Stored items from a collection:
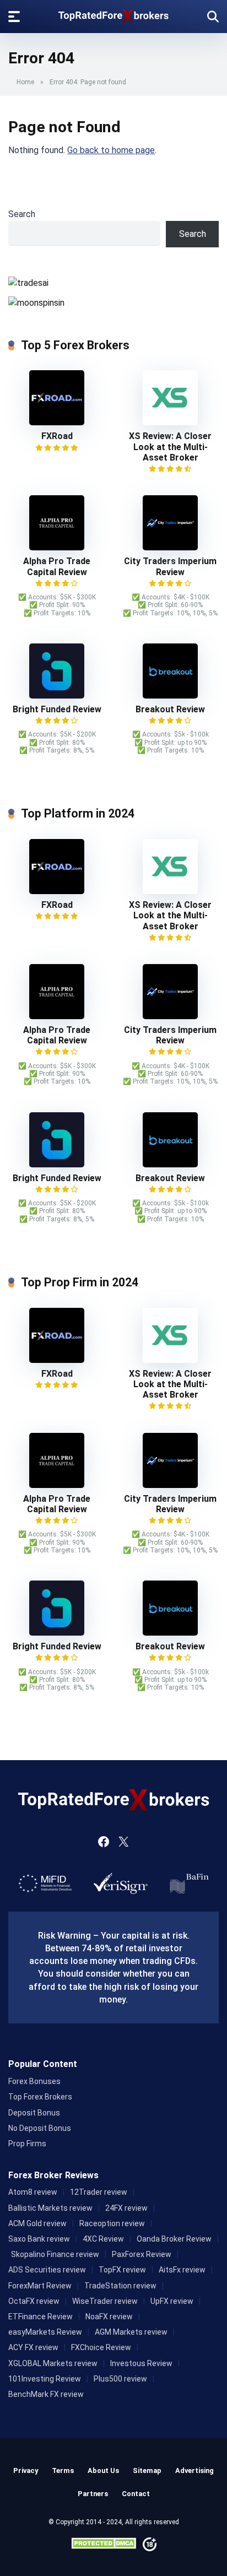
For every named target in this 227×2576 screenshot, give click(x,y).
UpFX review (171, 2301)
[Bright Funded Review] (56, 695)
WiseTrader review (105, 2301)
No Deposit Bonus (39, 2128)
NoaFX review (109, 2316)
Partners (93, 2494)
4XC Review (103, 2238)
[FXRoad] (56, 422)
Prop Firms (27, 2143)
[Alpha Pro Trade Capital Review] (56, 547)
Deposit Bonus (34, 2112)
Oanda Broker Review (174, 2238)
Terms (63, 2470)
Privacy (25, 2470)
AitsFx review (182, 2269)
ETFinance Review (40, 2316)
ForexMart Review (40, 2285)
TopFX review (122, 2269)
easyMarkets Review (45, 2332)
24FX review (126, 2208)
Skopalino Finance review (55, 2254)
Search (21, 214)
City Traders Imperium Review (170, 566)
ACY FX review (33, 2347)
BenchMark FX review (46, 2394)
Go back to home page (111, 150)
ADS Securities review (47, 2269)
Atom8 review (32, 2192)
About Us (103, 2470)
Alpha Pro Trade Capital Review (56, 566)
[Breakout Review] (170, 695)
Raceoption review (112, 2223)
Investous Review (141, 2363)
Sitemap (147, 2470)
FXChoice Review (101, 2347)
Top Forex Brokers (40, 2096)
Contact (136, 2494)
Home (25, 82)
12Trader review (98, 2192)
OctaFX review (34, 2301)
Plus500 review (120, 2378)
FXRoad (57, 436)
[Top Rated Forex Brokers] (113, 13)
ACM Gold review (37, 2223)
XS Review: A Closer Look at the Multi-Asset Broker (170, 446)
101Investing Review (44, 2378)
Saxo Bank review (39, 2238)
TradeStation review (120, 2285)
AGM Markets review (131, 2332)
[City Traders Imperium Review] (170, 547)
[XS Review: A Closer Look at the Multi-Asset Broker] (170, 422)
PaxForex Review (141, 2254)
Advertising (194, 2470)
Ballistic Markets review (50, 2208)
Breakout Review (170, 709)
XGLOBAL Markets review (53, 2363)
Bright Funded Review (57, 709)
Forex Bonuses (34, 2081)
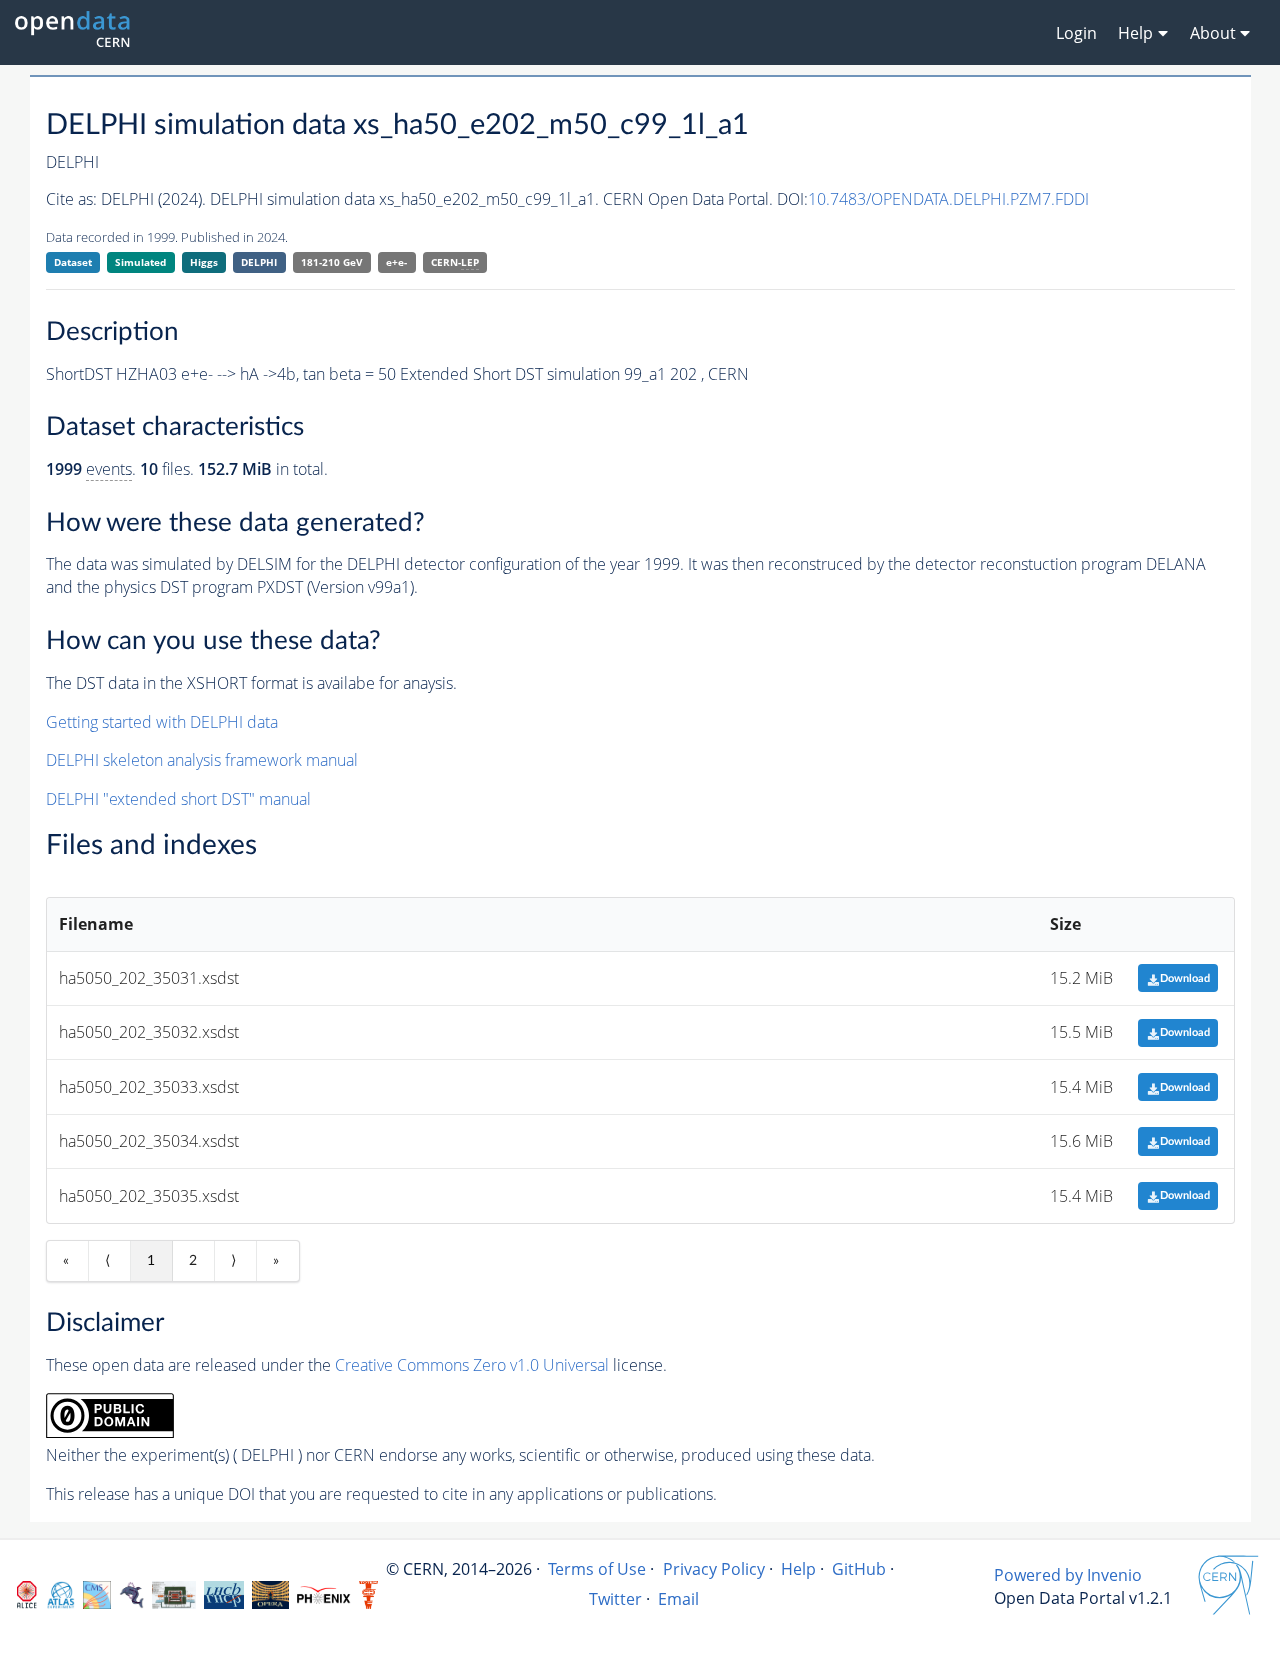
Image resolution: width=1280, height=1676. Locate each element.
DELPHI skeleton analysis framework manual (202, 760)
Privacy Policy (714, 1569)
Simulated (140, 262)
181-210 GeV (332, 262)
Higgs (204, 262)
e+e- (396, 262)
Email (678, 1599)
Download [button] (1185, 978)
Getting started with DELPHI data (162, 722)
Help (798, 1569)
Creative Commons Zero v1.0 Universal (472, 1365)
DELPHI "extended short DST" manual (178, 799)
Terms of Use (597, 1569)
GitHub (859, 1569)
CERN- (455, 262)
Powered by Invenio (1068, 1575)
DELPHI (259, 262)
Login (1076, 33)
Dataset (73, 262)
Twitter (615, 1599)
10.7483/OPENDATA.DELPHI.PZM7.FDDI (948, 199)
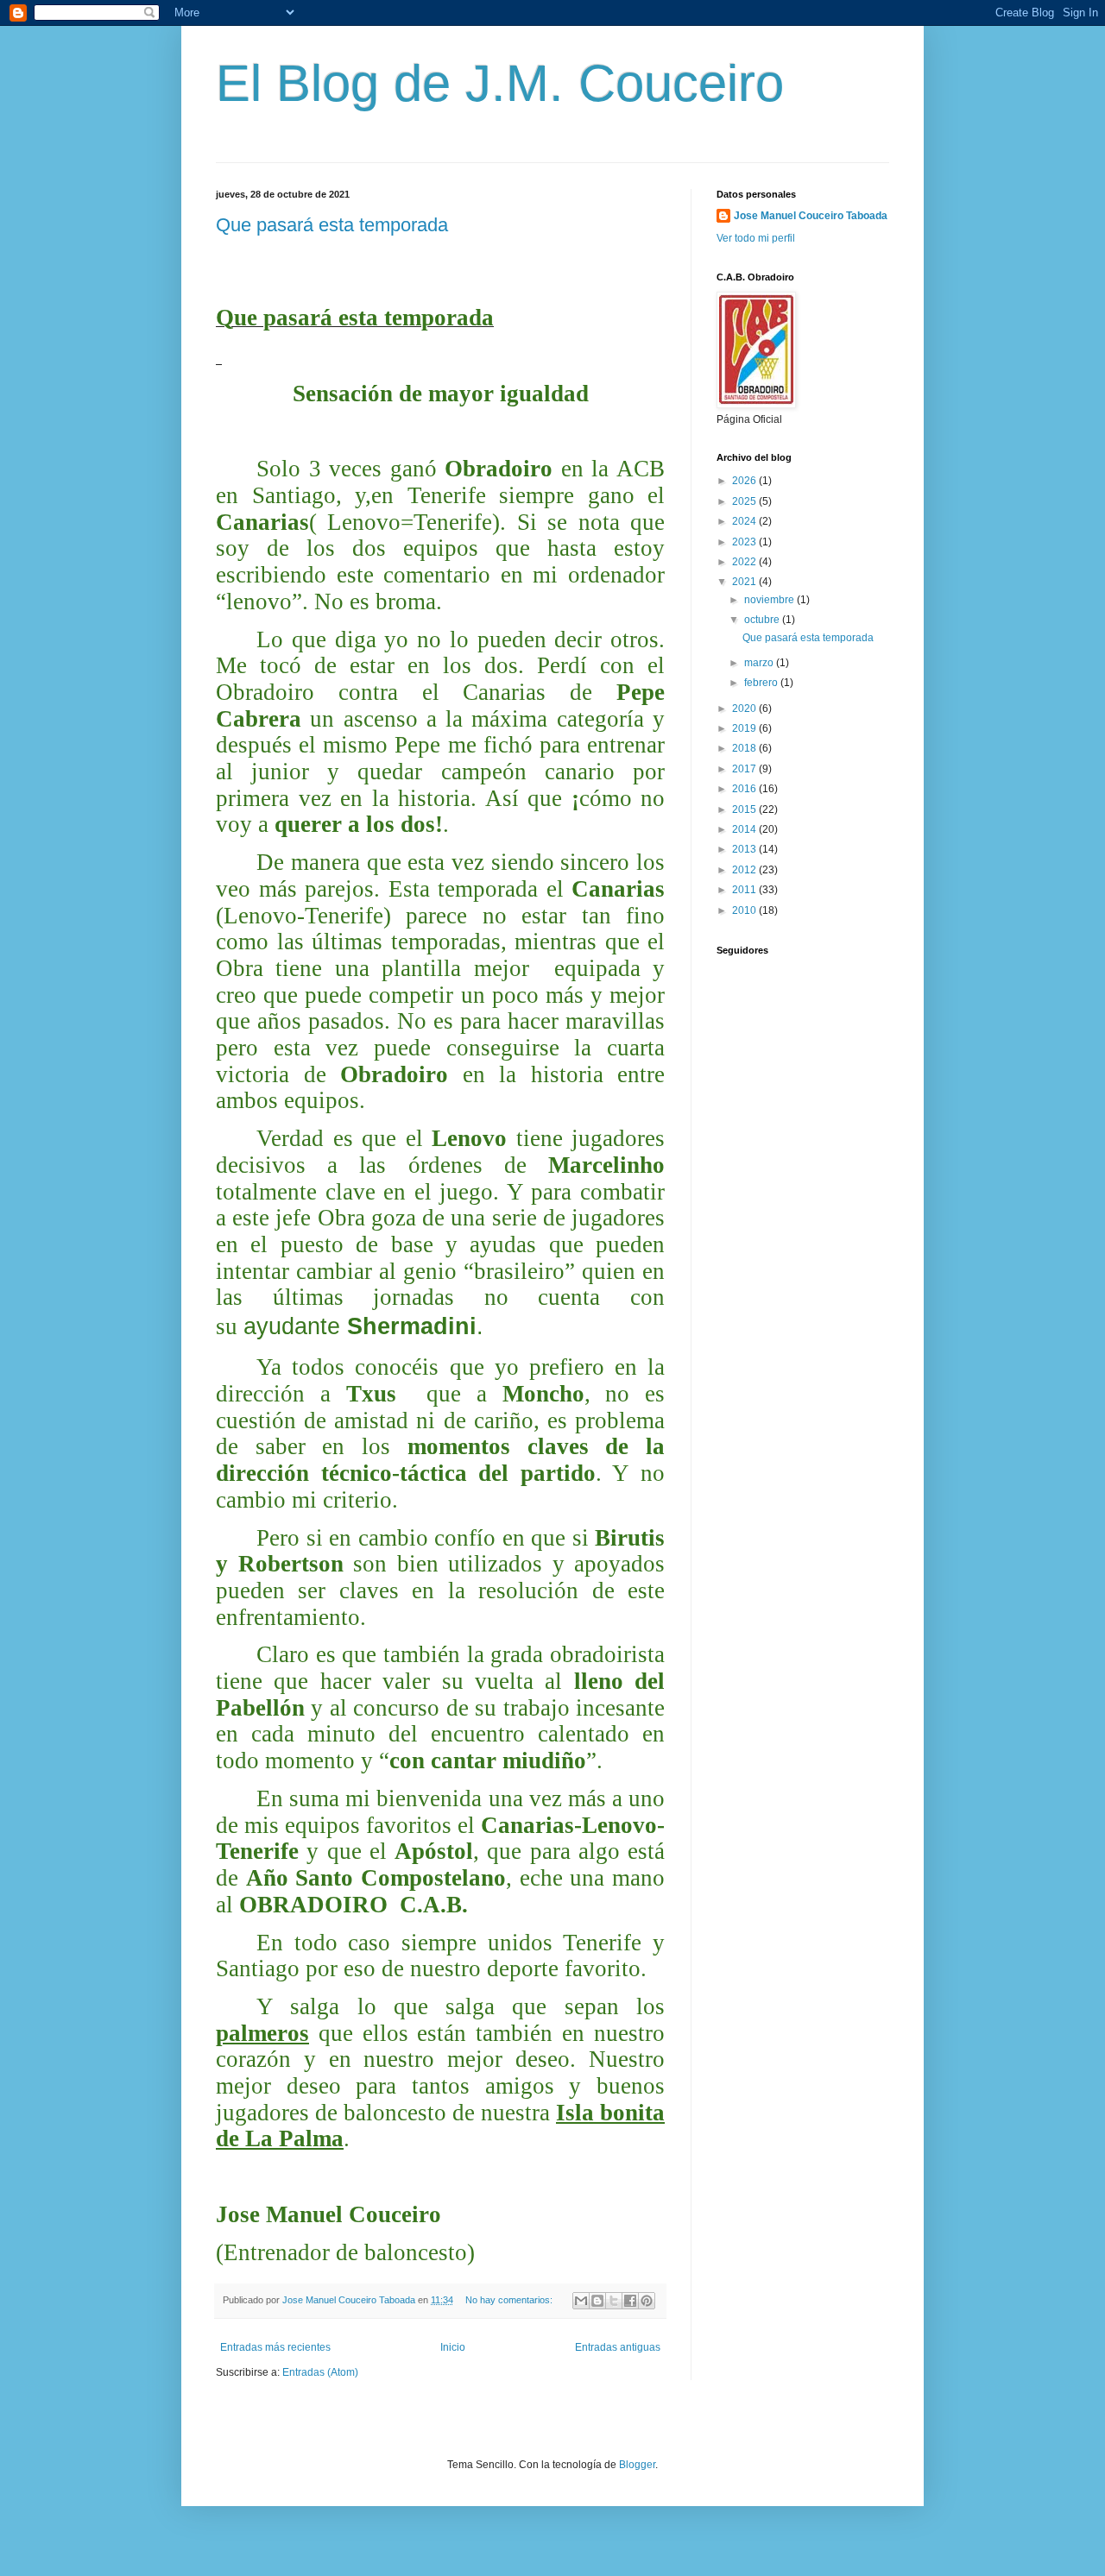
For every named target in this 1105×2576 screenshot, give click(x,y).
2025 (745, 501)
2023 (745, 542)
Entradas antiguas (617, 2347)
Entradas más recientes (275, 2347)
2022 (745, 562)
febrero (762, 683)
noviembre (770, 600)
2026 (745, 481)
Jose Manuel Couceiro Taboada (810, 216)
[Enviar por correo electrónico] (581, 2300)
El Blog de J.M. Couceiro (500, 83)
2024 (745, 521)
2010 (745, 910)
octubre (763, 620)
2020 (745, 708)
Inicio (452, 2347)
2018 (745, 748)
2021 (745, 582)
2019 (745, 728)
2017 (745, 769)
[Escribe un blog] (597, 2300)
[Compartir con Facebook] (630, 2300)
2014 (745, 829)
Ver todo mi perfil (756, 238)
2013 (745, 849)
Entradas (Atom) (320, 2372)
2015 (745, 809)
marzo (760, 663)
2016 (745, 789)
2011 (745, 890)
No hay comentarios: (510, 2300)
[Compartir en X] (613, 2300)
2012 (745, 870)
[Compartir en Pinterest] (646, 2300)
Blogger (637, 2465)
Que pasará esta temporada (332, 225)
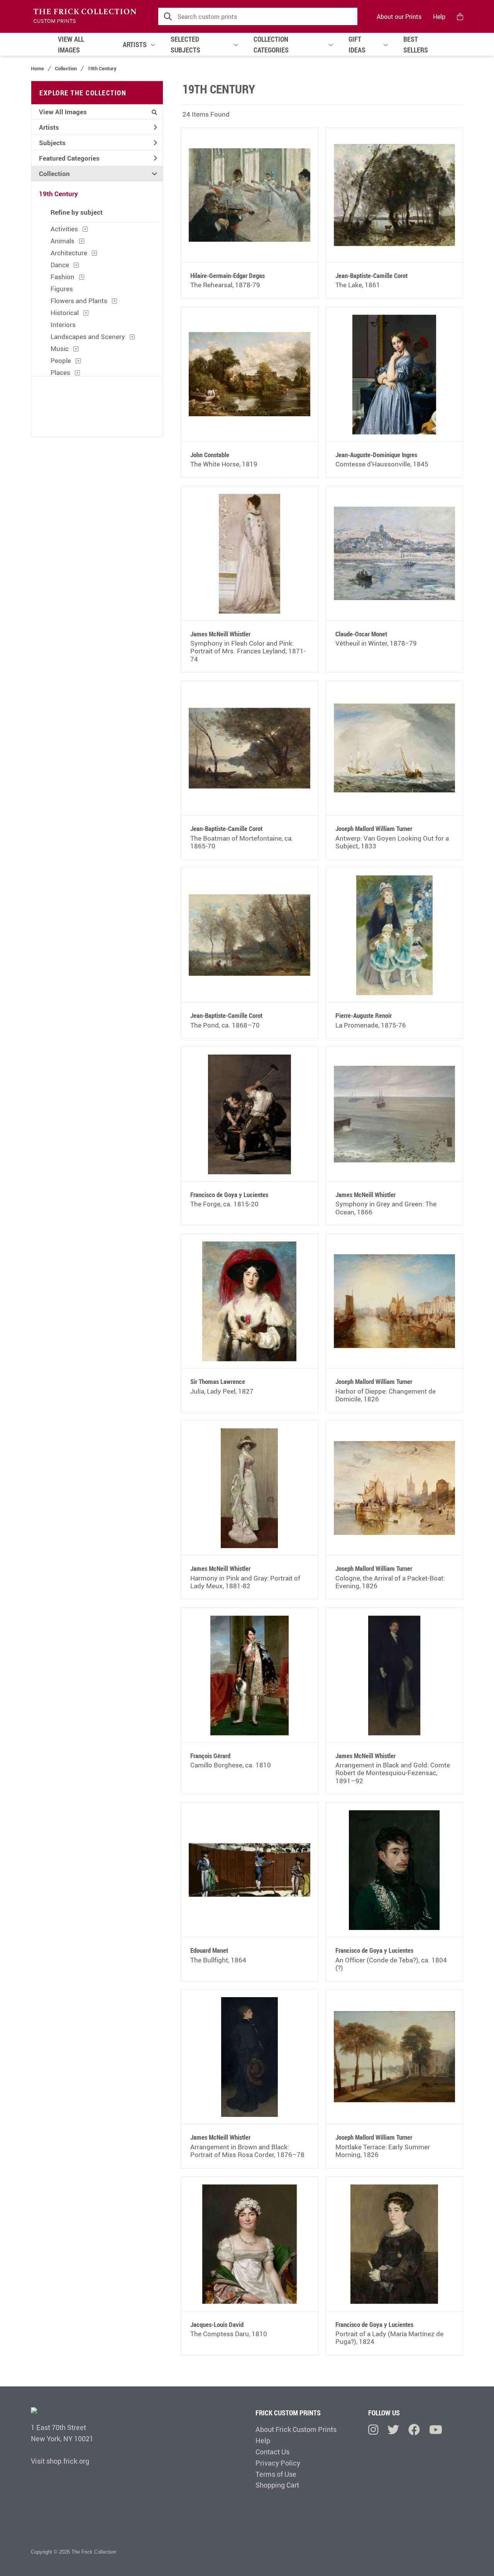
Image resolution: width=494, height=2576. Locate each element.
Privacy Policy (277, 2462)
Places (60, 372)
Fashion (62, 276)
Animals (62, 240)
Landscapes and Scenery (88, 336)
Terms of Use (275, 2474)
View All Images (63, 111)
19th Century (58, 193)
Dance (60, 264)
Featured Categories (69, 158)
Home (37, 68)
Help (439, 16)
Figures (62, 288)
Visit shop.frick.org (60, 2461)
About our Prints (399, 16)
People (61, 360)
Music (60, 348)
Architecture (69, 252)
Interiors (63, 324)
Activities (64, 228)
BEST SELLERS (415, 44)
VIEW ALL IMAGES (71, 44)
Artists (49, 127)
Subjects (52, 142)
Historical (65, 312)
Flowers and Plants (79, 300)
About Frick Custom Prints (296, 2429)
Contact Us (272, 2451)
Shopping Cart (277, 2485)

■ Task item
Extract the text of all the records above verbatim, excluding pictures.

■ Solution to this problem
For every named target in this 227×2576 screenshot, give click(x,y).
UpFX review (171, 2301)
[Bright Funded Review] (56, 695)
WiseTrader review (105, 2301)
No Deposit Bonus (39, 2128)
NoaFX review (109, 2316)
Partners (93, 2494)
4XC Review (103, 2238)
[FXRoad] (56, 422)
Prop Firms (27, 2143)
[Alpha Pro Trade Capital Review] (56, 547)
Deposit Bonus (34, 2112)
Oanda Broker Review (174, 2238)
Terms (63, 2470)
Privacy (25, 2470)
AitsFx review (182, 2269)
ETFinance Review (40, 2316)
ForexMart Review (40, 2285)
TopFX review (122, 2269)
easyMarkets Review (45, 2332)
24FX review (126, 2208)
Skopalino Finance review (55, 2254)
Search (21, 214)
City Traders Imperium Review (170, 566)
ACY FX review (33, 2347)
BenchMark FX review (46, 2394)
Go back to home page (111, 150)
ADS Securities review (47, 2269)
Atom8 review (32, 2192)
About Us (103, 2470)
Alpha Pro Trade Capital Review (56, 566)
[Breakout Review] (170, 695)
Raceoption review (112, 2223)
Investous Review (141, 2363)
Sitemap (147, 2470)
FXChoice Review (101, 2347)
Top Forex Brokers (40, 2096)
Contact (136, 2494)
Home (25, 82)
12Trader review (98, 2192)
OctaFX review (34, 2301)
Plus500 review (120, 2378)
FXRoad (57, 436)
[Top Rated Forex Brokers] (113, 13)
ACM Gold review (37, 2223)
XS Review: A Closer Look at the Multi-Asset Broker (170, 446)
101Investing Review (44, 2378)
Saxo Bank review (39, 2238)
TradeStation review (120, 2285)
AGM Markets review (131, 2332)
[City Traders Imperium Review] (170, 547)
[XS Review: A Closer Look at the Multi-Asset Broker] (170, 422)
PaxForex Review (141, 2254)
Advertising (194, 2470)
Ballistic Markets review (50, 2208)
Breakout Review (170, 709)
XGLOBAL Markets review (53, 2363)
Bright Funded Review (57, 709)
Forex Bonuses (34, 2081)
Image resolution: width=1280, height=1676. Locate each element.
DELPHI skeleton analysis framework manual (202, 760)
Privacy Policy (714, 1569)
Simulated (140, 262)
181-210 GeV (332, 262)
Higgs (204, 262)
e+e- (396, 262)
Email (678, 1599)
Download [button] (1185, 978)
Getting started with DELPHI data (162, 722)
Help (798, 1569)
Creative Commons Zero v1.0 Universal (472, 1365)
DELPHI "extended short DST" manual (178, 799)
Terms of Use (597, 1569)
GitHub (859, 1569)
CERN- (455, 262)
Powered by Invenio (1068, 1575)
DELPHI (259, 262)
Login (1076, 33)
Dataset (73, 262)
Twitter (615, 1599)
10.7483/OPENDATA.DELPHI.PZM7.FDDI (948, 199)
For every named target in this 1105×2576 screenshot, give click(x,y).
2025 (745, 501)
2023 (745, 542)
Entradas antiguas (617, 2347)
Entradas más recientes (275, 2347)
2022 (745, 562)
febrero (762, 683)
noviembre (770, 600)
2026 (745, 481)
Jose Manuel Couceiro Taboada (810, 216)
[Enviar por correo electrónico] (581, 2300)
El Blog de J.M. Couceiro (500, 83)
2024 (745, 521)
2010 (745, 910)
octubre (763, 620)
2020 (745, 708)
Inicio (452, 2347)
2018 (745, 748)
2021 (745, 582)
2019 (745, 728)
2017 (745, 769)
[Escribe un blog] (597, 2300)
[Compartir con Facebook] (630, 2300)
2014 (745, 829)
Ver todo mi perfil (756, 238)
2013 (745, 849)
Entradas (Atom) (320, 2372)
2015 (745, 809)
marzo (760, 663)
2016 (745, 789)
2011 (745, 890)
No hay comentarios: (510, 2300)
[Compartir en X] (613, 2300)
2012 (745, 870)
[Compartir en Pinterest] (646, 2300)
Blogger (637, 2465)
Que pasará esta temporada (332, 225)
Image resolution: width=494, height=2576. Locate each element.
Privacy Policy (277, 2462)
Places (60, 372)
Fashion (62, 276)
Animals (62, 240)
Landscapes and Scenery (88, 336)
Terms of Use (275, 2474)
View All Images (63, 111)
19th Century (58, 193)
Dance (60, 264)
Featured Categories (69, 158)
Home (37, 68)
Help (439, 16)
Figures (62, 288)
Visit shop.frick.org (60, 2461)
About our Prints (399, 16)
People (61, 360)
Music (60, 348)
Architecture (69, 252)
Interiors (63, 324)
Activities (64, 228)
BEST SELLERS (415, 44)
VIEW ALL IMAGES (71, 44)
Artists (49, 127)
Subjects (52, 142)
Historical (65, 312)
Flowers and Plants (79, 300)
About Frick Custom Prints (296, 2429)
Contact Us (272, 2451)
Shopping Cart (277, 2485)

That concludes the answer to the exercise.